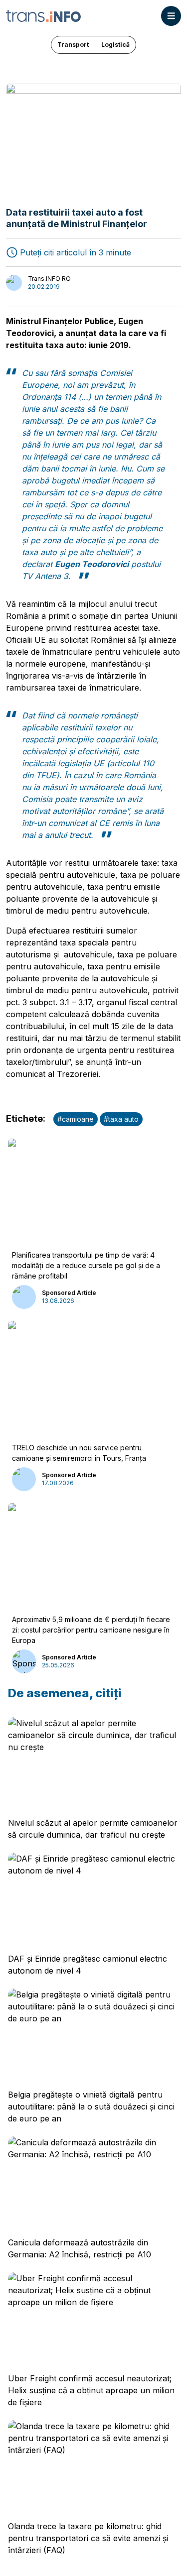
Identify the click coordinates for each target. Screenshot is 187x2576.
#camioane (75, 1119)
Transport (73, 44)
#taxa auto (121, 1119)
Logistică (115, 44)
- - -
### [TASK TO CARRY OUT]
Return the records above exactly as written. Do not include their images.

### [TASK RESULT]
Identify the click coordinates for each target. Screenshot is 187x2576.
#camioane (75, 1119)
Transport (73, 44)
#taxa auto (121, 1119)
Logistică (115, 44)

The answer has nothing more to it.